• [HOW TO COMPLETE THIS TASK]:
Locate the word "agent" in the entries below, then gather every line that holds it.

• [RECORDS PROVIDED]:
--

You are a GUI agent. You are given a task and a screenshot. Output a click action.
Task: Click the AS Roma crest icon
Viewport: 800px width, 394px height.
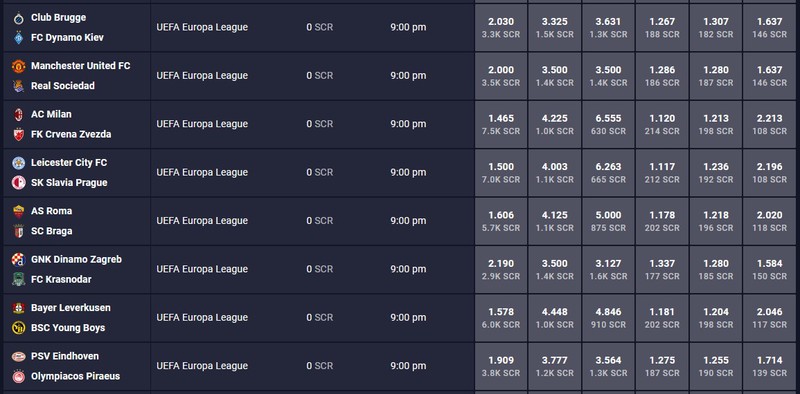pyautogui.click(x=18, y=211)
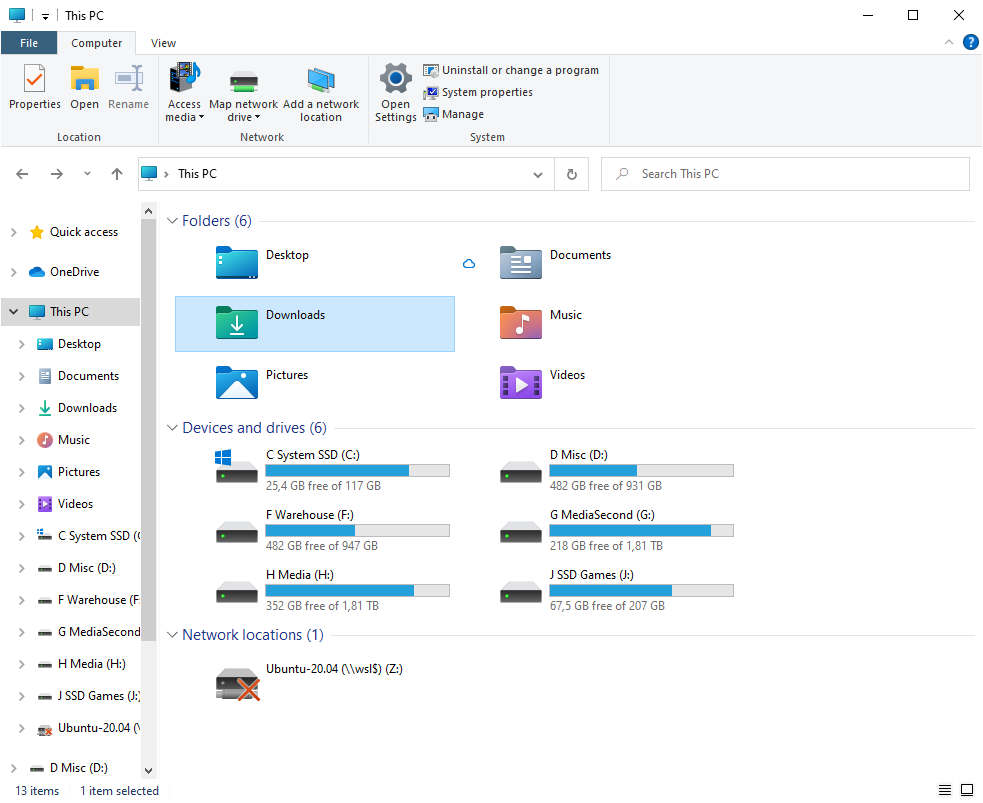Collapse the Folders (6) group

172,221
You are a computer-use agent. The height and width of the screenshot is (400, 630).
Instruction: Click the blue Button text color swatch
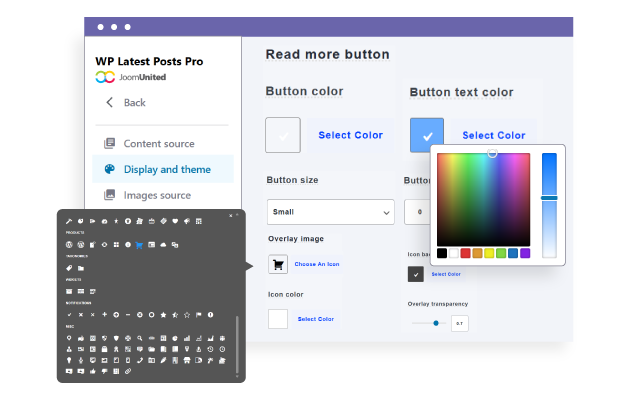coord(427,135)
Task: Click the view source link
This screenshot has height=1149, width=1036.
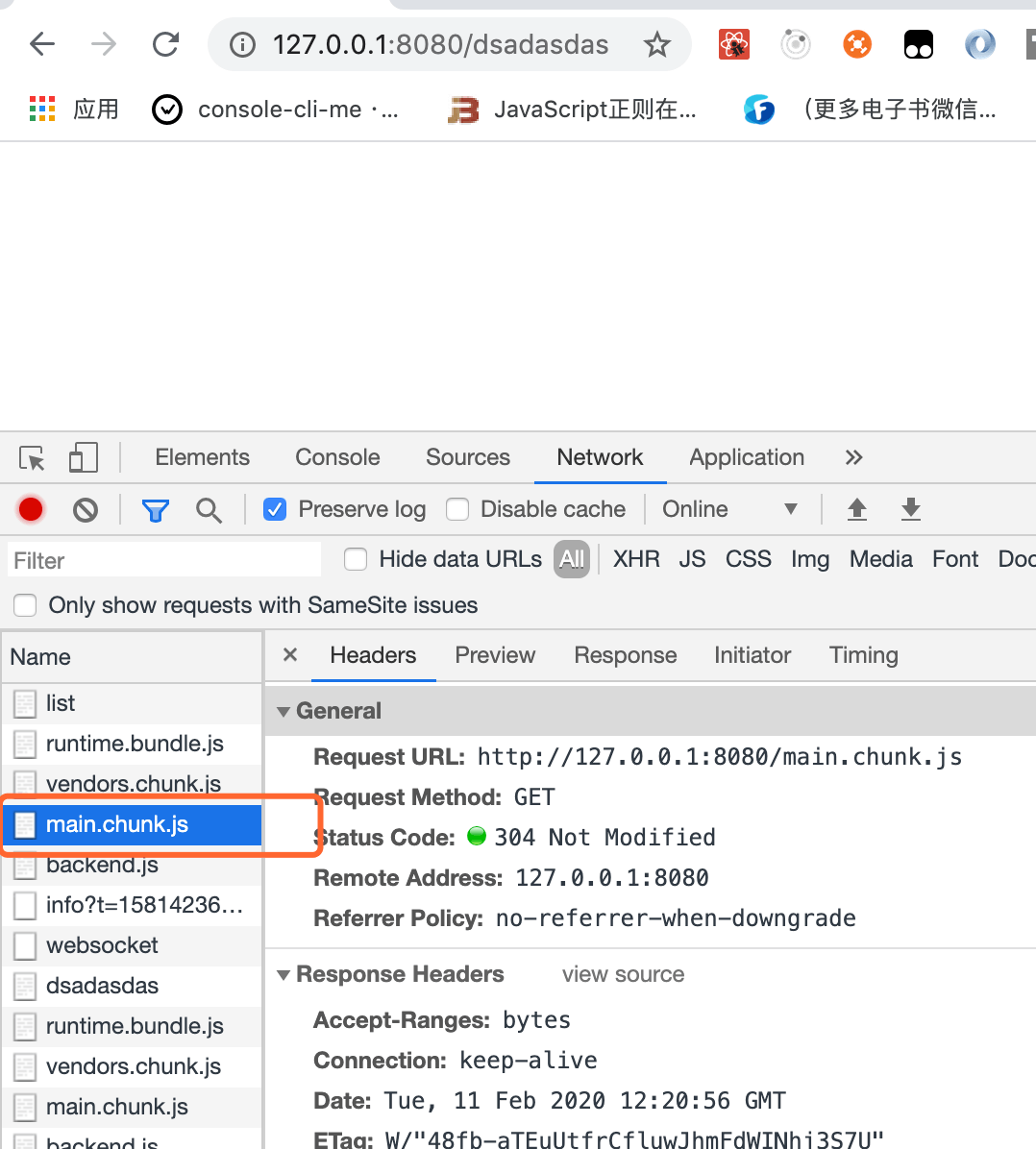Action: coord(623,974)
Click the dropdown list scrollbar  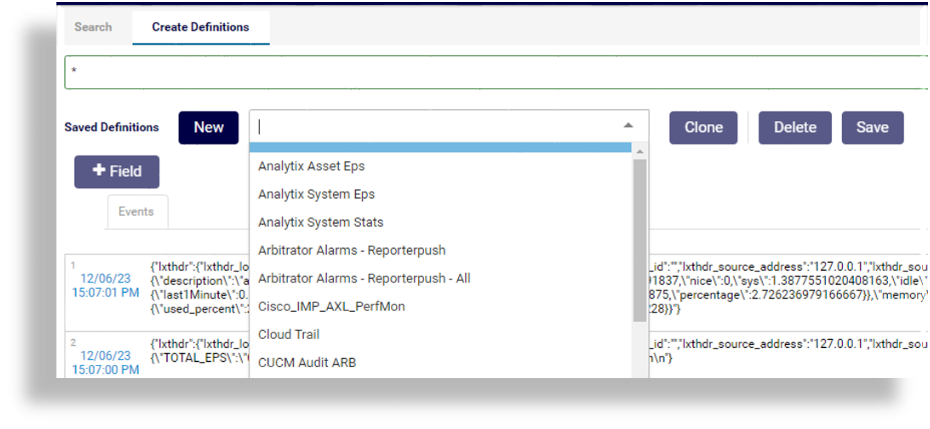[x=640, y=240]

--

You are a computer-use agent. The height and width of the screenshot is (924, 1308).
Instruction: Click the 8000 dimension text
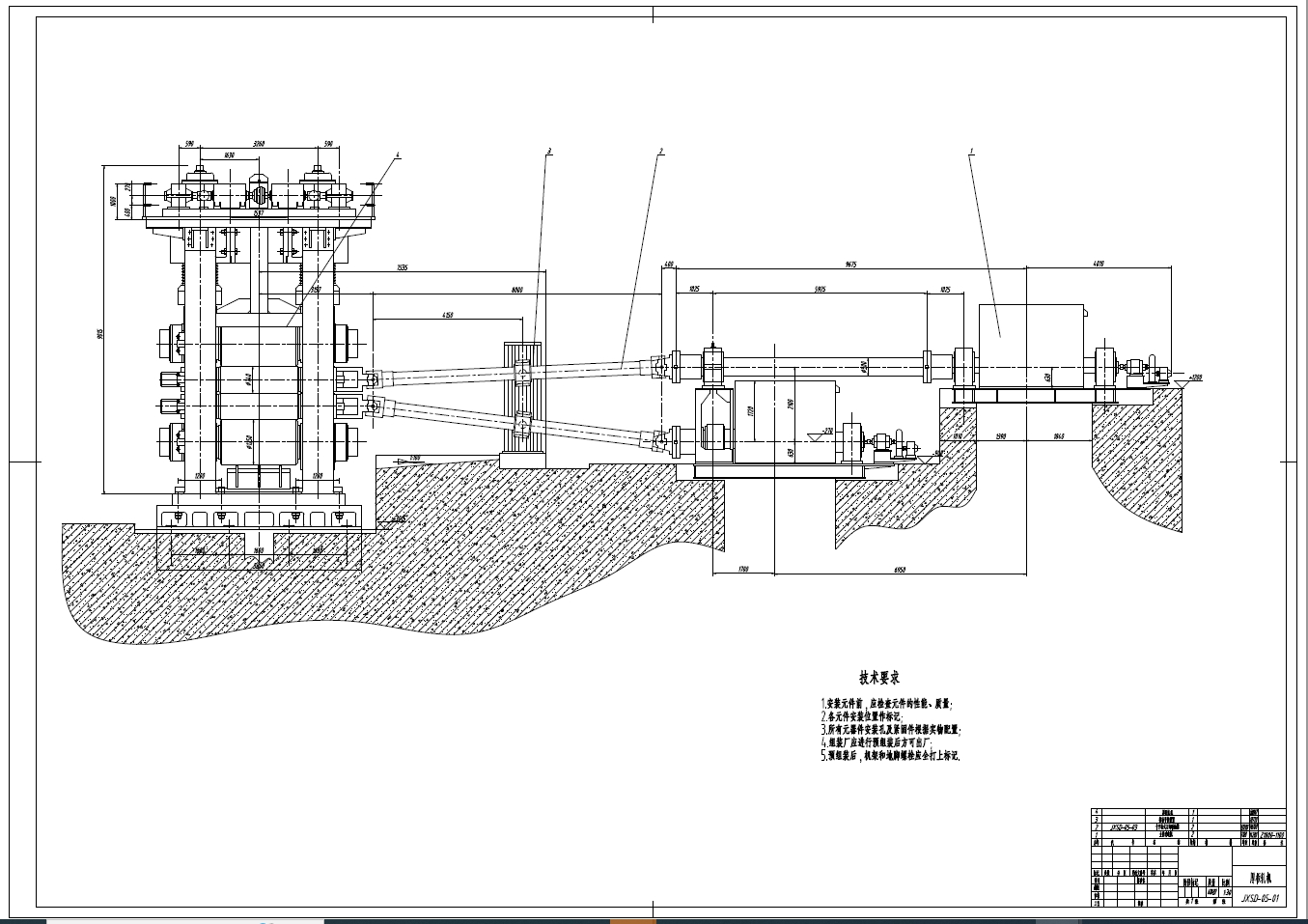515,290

--

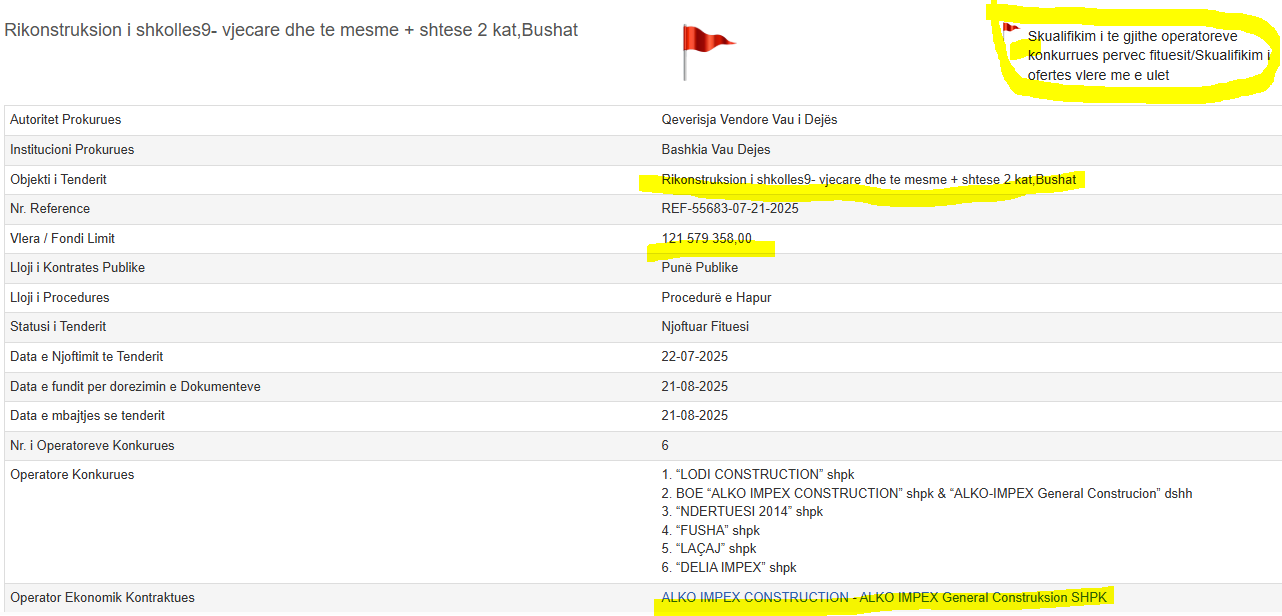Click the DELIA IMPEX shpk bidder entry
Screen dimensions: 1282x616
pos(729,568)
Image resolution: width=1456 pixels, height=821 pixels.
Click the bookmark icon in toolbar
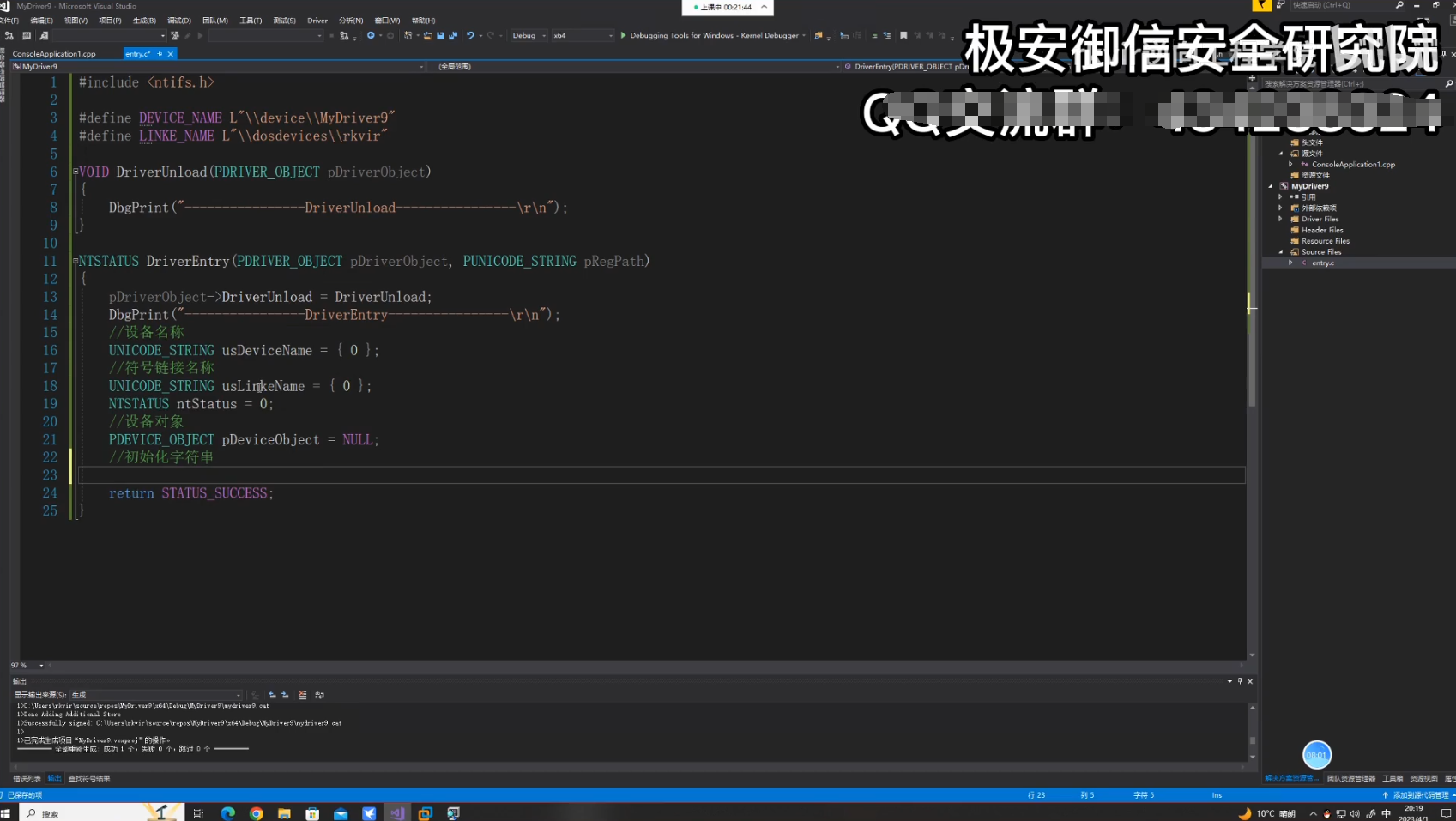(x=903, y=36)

--

• [TASK RESPONSE]:
You are a GUI agent. You are given a task and a screenshot. Output a click action.
You are a computer-use agent. The height and width of the screenshot is (400, 630).
You are a computer-use agent. The height and width of the screenshot is (924, 1308).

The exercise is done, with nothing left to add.